Australian Senator Ian Macdonald, who chaired the committee that recommended tougher deportation rules for expat New Zealanders, would welcome us becoming Australia's seventh and eighth states. While saying a polite no, thanks, we should welcome the senator's goodwill towards improved access to Australian citizenship for New Zealanders. This would be the ideal solution to the position of expats who have been in Australia too long to be reasonably deported or to be denied the rights and benefits of Australian taxpayers.

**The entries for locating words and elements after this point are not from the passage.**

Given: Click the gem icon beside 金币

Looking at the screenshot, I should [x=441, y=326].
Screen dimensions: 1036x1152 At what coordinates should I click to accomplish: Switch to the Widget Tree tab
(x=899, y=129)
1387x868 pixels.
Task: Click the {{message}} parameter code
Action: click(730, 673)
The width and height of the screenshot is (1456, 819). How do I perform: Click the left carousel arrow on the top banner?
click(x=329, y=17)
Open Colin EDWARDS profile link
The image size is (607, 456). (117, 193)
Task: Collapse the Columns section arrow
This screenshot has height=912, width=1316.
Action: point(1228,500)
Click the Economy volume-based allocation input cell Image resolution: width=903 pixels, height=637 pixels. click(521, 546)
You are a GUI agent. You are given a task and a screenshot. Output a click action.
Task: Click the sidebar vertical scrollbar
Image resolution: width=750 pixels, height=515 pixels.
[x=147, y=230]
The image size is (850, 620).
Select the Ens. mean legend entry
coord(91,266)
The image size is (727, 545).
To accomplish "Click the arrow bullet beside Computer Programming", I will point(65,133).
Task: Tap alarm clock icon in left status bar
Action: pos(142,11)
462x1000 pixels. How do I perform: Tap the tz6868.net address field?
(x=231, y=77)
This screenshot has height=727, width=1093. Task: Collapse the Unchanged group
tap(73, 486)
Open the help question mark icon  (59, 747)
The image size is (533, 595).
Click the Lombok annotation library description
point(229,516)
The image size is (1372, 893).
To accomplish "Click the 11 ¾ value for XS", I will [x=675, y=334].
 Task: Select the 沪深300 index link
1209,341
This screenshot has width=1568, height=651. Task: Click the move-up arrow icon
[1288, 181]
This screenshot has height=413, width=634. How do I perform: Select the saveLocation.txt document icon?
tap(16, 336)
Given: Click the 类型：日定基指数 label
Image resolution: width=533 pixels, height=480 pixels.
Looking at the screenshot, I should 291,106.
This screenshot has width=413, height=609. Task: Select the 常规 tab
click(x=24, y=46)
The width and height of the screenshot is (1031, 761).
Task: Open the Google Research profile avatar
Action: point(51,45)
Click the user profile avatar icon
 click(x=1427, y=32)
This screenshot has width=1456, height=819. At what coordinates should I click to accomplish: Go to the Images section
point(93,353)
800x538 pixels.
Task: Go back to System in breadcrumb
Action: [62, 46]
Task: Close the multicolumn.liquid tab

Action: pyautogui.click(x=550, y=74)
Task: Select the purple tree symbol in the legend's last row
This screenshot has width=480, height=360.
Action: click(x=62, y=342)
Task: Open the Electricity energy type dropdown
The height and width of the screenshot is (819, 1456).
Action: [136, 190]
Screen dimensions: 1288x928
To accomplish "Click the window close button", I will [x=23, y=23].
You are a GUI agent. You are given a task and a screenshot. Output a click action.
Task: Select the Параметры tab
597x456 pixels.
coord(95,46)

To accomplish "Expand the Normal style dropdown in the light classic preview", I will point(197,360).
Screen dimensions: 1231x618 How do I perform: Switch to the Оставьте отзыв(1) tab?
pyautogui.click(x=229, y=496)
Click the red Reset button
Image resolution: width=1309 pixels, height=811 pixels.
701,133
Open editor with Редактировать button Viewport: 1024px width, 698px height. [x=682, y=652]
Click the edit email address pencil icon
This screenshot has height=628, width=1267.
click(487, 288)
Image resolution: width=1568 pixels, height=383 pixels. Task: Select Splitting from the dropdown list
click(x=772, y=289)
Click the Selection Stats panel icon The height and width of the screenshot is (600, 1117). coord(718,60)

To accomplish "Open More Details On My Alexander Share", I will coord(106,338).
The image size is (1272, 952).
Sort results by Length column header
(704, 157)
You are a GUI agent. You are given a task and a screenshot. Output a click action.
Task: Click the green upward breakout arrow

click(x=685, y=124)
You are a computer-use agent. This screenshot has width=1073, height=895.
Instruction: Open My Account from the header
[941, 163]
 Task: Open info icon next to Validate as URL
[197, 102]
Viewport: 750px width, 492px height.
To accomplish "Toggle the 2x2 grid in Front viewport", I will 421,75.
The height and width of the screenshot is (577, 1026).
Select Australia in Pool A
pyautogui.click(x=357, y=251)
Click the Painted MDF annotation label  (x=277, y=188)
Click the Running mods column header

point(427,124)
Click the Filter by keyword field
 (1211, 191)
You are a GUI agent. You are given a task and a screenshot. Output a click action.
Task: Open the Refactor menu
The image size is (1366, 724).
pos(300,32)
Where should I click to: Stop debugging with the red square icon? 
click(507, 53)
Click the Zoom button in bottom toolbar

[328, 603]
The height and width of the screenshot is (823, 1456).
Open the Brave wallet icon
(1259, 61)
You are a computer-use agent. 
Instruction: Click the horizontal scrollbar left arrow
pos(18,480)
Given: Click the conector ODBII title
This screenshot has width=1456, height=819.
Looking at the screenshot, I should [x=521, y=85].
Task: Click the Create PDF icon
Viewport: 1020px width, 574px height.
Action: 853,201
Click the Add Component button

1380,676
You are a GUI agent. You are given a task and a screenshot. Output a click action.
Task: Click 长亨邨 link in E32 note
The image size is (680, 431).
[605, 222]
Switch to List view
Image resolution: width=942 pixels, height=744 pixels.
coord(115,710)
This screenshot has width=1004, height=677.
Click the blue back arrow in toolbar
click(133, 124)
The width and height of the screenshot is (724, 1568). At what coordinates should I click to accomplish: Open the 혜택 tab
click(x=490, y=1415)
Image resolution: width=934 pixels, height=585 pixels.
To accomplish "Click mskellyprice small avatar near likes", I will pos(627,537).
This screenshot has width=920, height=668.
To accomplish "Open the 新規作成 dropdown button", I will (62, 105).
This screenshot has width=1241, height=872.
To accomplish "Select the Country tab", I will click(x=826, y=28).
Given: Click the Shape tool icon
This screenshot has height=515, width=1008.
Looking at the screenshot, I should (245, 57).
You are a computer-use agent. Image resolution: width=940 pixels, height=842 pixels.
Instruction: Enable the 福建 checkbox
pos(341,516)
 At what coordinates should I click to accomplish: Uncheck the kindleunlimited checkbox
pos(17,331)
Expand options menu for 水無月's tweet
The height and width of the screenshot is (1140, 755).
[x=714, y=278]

It was a proposal canvassed by Labour leader Andrew Little and his foreign affairs spokesman, Phil Goff, in Canberra this week and no doubt by the Government in quieter diplomacy each time the anomalous position of expats becomes an issue between the two countries. Australian citizenship is the obvious solution for them - so obvious that most would have taken that course by now if it was straightforward, though Senator Macdonald did not believe it was arduous for anybody.
Nor did the Australian Labor Party's shadow attorney general, Mark Dreyfus, who said most of the thousands of New Zealanders living in his South East Melbourne electorate did not want Australian citizenship because they would go back to New Zealand one day. Mr Little and Mr Goff's trip to appeal to select committees of the federal Parliament has tapped some popular attitudes, including Liberal MP Sharman Stone's view that, "Kiwis can no longer cross the Tasman and say, where's Centrelink?".
The idea that anyone would go there for welfare gave rise to the visa requirements introduced in 1994 and the welfare restrictions of 2001. It seems the "Bondi bludger" myth would still need to be overcome if New Zealanders are to be given an easier path to citizenship. But it is not the hardest issue standing in the path. The Australian Government was concerned in 2001 that New Zealand had become a back door for immigration from third countries.
Its proposed solution to that problem was a common border, which appears to mean migrants would face the same criteria for entry to both countries. Those applying under the skills category would need to persuade the (joint) immigration agency they had skills that were in short supply in both countries. That would give New Zealanders priority for filling skill shortages in Australia, and vice versa.